B.M. C’est vrai mais quand on a
affaire à un tueur en série, l’important n’est pas de savoir pourquoi il l’est
devenu. Ce qu’il faut, c’est le mettre en prison ou l’exécuter.
Vous
pouvez développer cette comparaison : qui est le tueur en série dans votre
analogie ?
B.M. Les Barbares qui nous ôtent la
vie. Ceux que la société palestinienne envoie accomplir les attaques
terroristes, et, dans une certaine mesure, la société palestinienne elle-même.
Actuellement, cette société est en passe de devenir un tueur en série. C’est une
société très malade qu’il faudrait traiter comme on traite les tueurs en série.
C’est-à-dire ?
Que devrions-nous faire tout de suite ?
B.M. Nous devons essayer de soigner
les Palestiniens. Peu à peu, peut-être la création d’un état palestinien favorisera-t-elle
le traitement. Mais en attendant qu’on ait trouvé le remède, il faut les
enfermer pour qu’ils ne puissent pas nous tuer.
Les
enfermer derrière un mur ? Les entourer d’une palissade ?
B.M. Il faut leur construire une
sorte de cage. Je sais que cela sonne terrible. Mais nous n’avons pas le choix.
Il y a un animal sauvage qu’il faut enfermer d’une façon ou d’une autre.
Guerre de barbares
Benny
Morris, êtes-vous désormais d’extrême-droite ?
B.M. Non, non, je me considère
toujours comme de gauche, je suis toujours favorable, en principe, aux deux
états pour deux peuples.
Mais
vous ne pensez pas que cette solution soit durable. Vous ne croyez pas à la
paix.
B.M. A mon avis, nous n’aurons pas la
paix, non.
Alors,
quelle solution proposez-vous ?
B.M. Pour la génération actuelle, il n’y a
apparemment pas de solution, sinon être vigilant et défendre le pays autant que
possible.
La méthode
rideau de fer ?
B.M. Oui. Un rideau de fer, c’est une
bonne métaphore. Un rideau de fer, c’est la politique la plus raisonnable pour
les prochaines décennies. Mon collègue Avi Chlein l’a bien résumé : ce que
Ben-Gourion a appliqué, c’est ce que Jabotinsky avait proposé. Dans les années
cinquante, il y a eu une controverse entre Ben-Gourion et Moché Charrette. Ben-Gourion
affirmait que les Arabes ne comprenaient que la force et que seule une force
supérieure les convaincrait d’accepter notre présence ici. Il avait raison.
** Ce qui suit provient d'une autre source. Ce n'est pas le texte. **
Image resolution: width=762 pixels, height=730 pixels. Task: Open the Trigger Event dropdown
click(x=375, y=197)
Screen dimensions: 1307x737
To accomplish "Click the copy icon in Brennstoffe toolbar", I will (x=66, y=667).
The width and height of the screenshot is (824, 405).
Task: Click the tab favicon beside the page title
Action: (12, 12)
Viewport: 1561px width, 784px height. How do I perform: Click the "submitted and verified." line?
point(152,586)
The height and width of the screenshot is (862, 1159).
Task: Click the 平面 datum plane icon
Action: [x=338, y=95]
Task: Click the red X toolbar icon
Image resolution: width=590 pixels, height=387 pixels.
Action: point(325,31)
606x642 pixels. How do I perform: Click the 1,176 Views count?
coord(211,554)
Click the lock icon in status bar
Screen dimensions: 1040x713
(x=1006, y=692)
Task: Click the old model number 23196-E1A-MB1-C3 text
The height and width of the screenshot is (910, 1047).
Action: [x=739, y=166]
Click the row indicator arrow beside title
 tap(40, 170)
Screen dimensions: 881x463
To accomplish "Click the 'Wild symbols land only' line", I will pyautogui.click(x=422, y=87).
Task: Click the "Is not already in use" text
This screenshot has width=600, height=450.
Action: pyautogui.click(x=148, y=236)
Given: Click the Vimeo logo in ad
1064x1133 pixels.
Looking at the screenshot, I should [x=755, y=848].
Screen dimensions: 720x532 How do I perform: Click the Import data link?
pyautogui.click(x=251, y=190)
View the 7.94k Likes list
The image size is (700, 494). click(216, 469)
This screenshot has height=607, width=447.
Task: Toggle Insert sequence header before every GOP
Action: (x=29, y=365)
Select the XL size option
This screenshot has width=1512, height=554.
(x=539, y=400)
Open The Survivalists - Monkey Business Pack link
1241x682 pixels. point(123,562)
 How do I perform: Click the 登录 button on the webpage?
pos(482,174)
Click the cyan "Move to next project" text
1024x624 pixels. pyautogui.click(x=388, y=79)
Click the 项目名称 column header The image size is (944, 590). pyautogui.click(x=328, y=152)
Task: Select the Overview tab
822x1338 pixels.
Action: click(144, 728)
Cela ne signifie pas qu’il faut exclure la diplomatie. Pour satisfaire à la
fois l’Occident et notre conscience, nous devons chercher une solution
politique. Mais en fin de compte, seule la force les contraindra à nous
accepter, la conviction qu’ils ne sont pas capables de nous vaincre.
Vous
vous considérez comme un homme de gauche mais vous parlez comme un homme de
droite, non ?
B.M. J’essaie d’être réaliste. Je
sais que ce n’est pas politiquement correct, mais je pense que chercher à être
politiquement correct empoisonne l’histoire. Cela nous empêche de voir la
vérité. Et je me sens proche aussi d’Albert Camus. Il était considéré comme un
homme de gauche moralement irréprochable mais quand il s’est agi de l’Algérie,
il a placé sa mère avant la moralité. Sauver mon peuple a plus d’importance à
mes yeux que les concepts moraux universels.
Êtes-vous
un nouveau conservateur ? Analysez-vous la réalité historique actuelle
comme le fait Samuel Huntington ?
B.M. Je pense qu’il y a un conflit
entre les civilisations en ce moment [comme le prétend Huntington]. Je pense
que l’Occident actuel ressemble à l’empire romain au IVe, Ve et
VIe siècle : les Barbares l’attaquent et vont peut-être le
détruire.
Les
musulmans sont donc des Barbares ?
B.M. Je pense que les valeurs que
j’ai déjà mentionnées sont celles des Barbares : l’attitude envers la
démocratie, la liberté, l’ouverture ; l’attitude envers la vie humaine. En
ce sens, ce sont des Barbares ; Le monde arabe tel qu’il est aujourd’hui
est barbare.
Et
vous pensez que ces nouveaux Barbares menacent réellement
B.M. Oui. L’Occident est plus fort mais il n’est
pas certain qu’il sache comment repousser cette vague de haine. Le phénomène de
la pénétration musulmane massive en Occident et son installation là-bas crée
une menace interne dangereuse. Un processus similaire a eu lieu à Rome. Ils ont
laissé entrer les Barbares qui ont démoli l’empire de l’intérieur.
Est-ce
vraiment grave à ce point ? L’Occident est-il en danger ?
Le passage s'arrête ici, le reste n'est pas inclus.